Anti-PD-L1 biomimetic nanobubbles for ultrasound-triggered reprogramming of cold hepatocellular carcinoma for immunotherapy.

Hepatocellular carcinoma exhibits profound resistance to immune checkpoint blockade due to its dense stromal architecture and immunosuppressive tumor microenvironment with an immune-excluded phenotype. To overcome this therapeutic challenge, we developed PD-1-displaying biomimetic nanobubbles (NB@CM-H-PD-1) that orchestrate a trimodal strategy combining PD-L1-targeted checkpoint blockade, sonodynamic therapy, and acoustic cavitation-mediated stromal remodeling to transform immunologically "cold" HCC into an immune-responsive state. These engineered nanobubbles comprise a perfluorocarbon core, a lipid-bilayer shell embedded with hematoporphyrin monomethyl ether, and an outer coating of cell membranes derived from PD-1-overexpressing cells. The platform executes a synchronized cascade: membrane-displayed PD-1 mediates tumor-specific targeting while providing checkpoint inhibition; sonosensitizer activation generates reactive oxygen species (ROS) triggering immunogenic cell death; and ultrasound-targeted nanobubble destruction enhances intratumoral penetration through cavitation-induced stromal disruption. In vitro characterization demonstrated that NB@CM-H-PD-1 maintained excellent biocompatibility under physiological conditions while exhibiting potent ultrasound-triggered ROS production and cytotoxic activity.
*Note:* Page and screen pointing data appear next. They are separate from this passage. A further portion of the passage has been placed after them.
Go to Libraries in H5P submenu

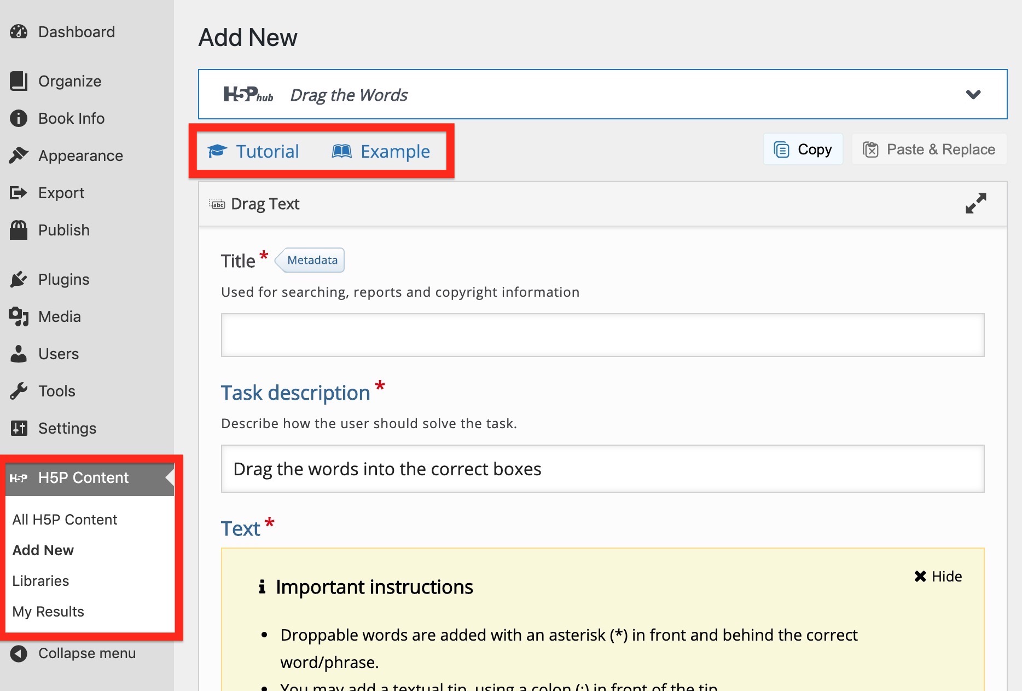(x=40, y=581)
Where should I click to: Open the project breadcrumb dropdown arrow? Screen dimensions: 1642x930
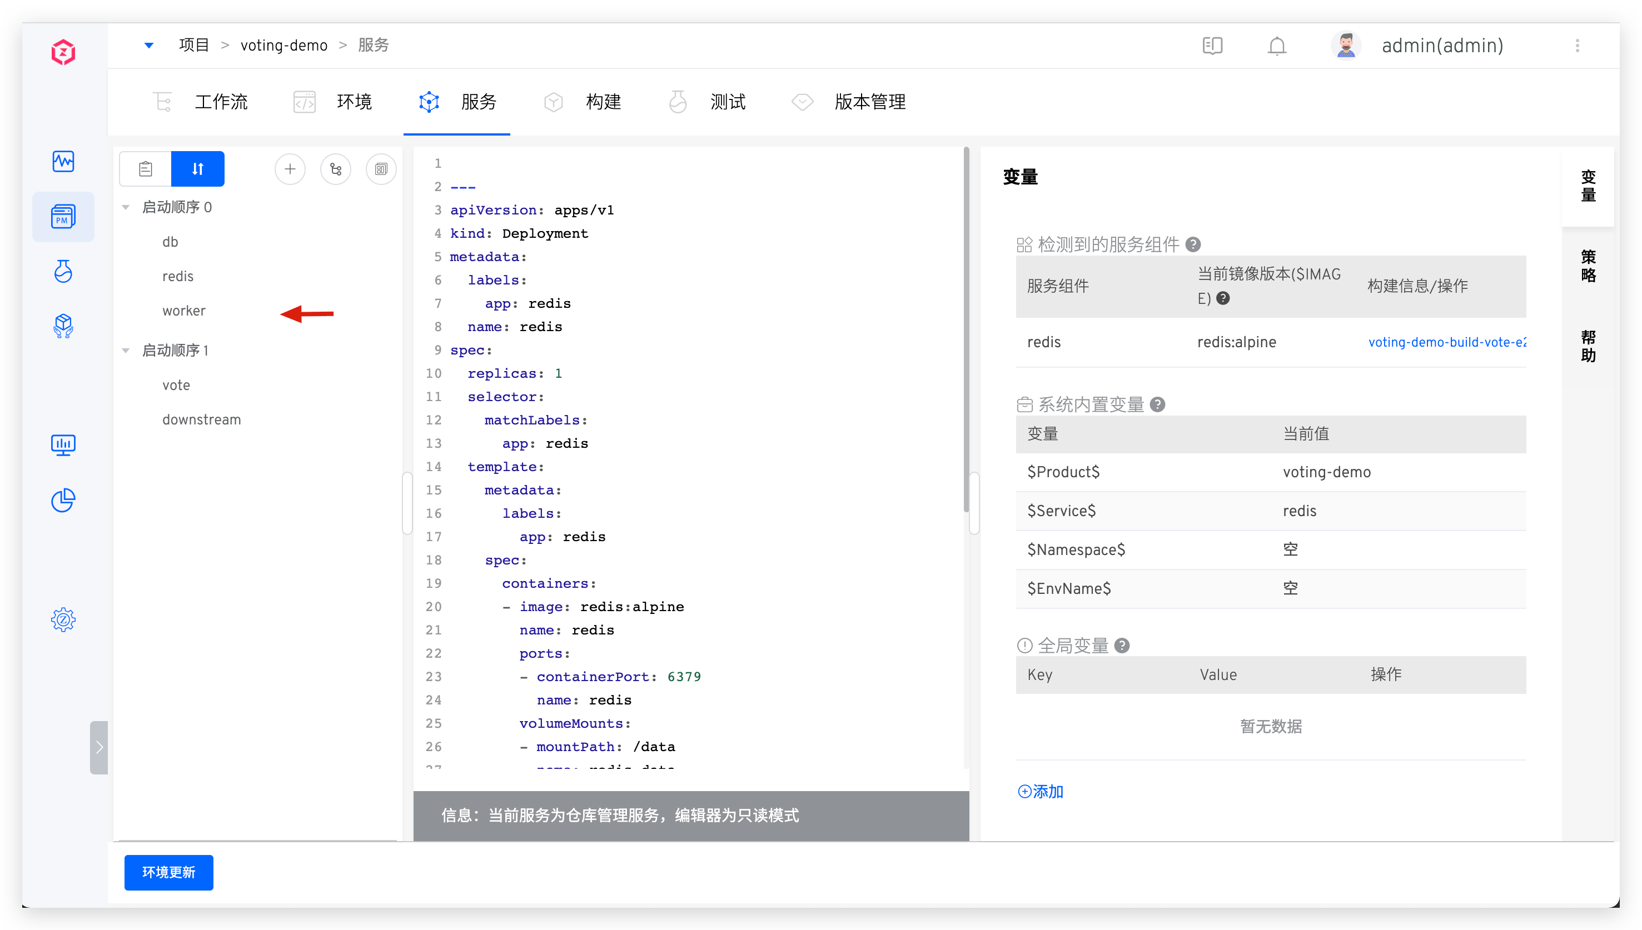click(149, 45)
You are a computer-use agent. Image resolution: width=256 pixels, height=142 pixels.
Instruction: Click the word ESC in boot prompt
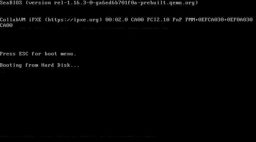24,54
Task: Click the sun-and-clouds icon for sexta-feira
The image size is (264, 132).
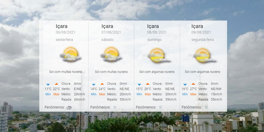Action: click(70, 54)
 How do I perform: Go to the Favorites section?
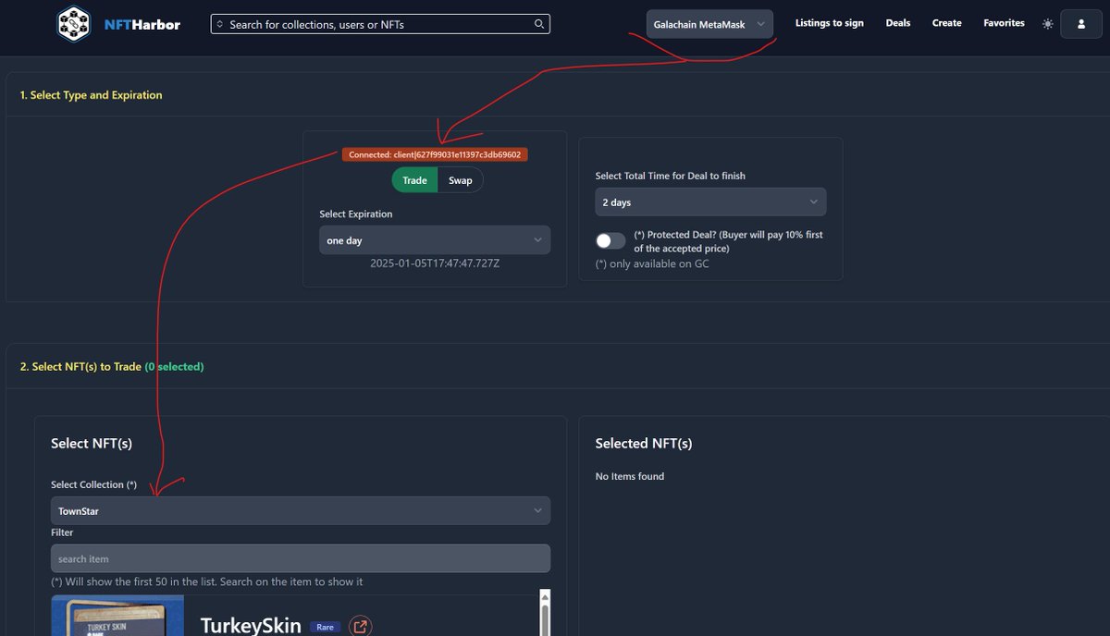pyautogui.click(x=1004, y=23)
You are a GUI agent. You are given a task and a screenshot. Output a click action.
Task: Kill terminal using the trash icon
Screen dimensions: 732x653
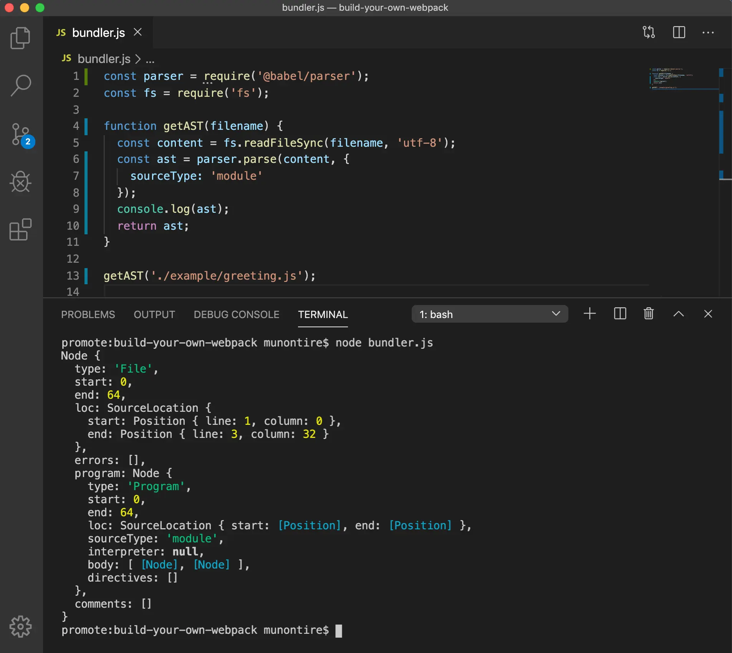point(648,314)
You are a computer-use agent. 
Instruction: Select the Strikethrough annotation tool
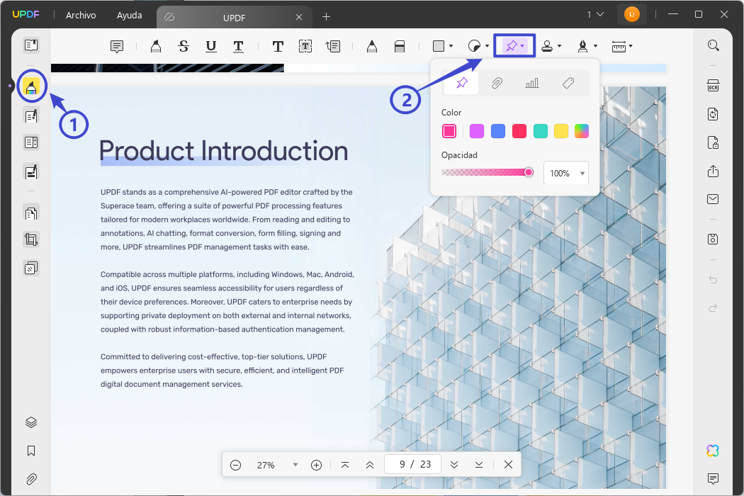183,46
In both subcutaneous and metastatic HCC models, this approach achieved near-complete tumor eradication without systemic toxicity. Comprehensive immunological analyses revealed robust immunogenic cell death induction, dendritic cells (DCs) maturation, enhanced T-cell infiltration with increased IFN-γ secretion, and tumor microenvironment reprogramming that initiated systemic antitumor immunity controlling both primary and metastatic lesions. Thus, our findings establish this biomimetic platform as an effective mechano-chemical-immune synergistic actuator for sensitizing refractory HCC to immunotherapy.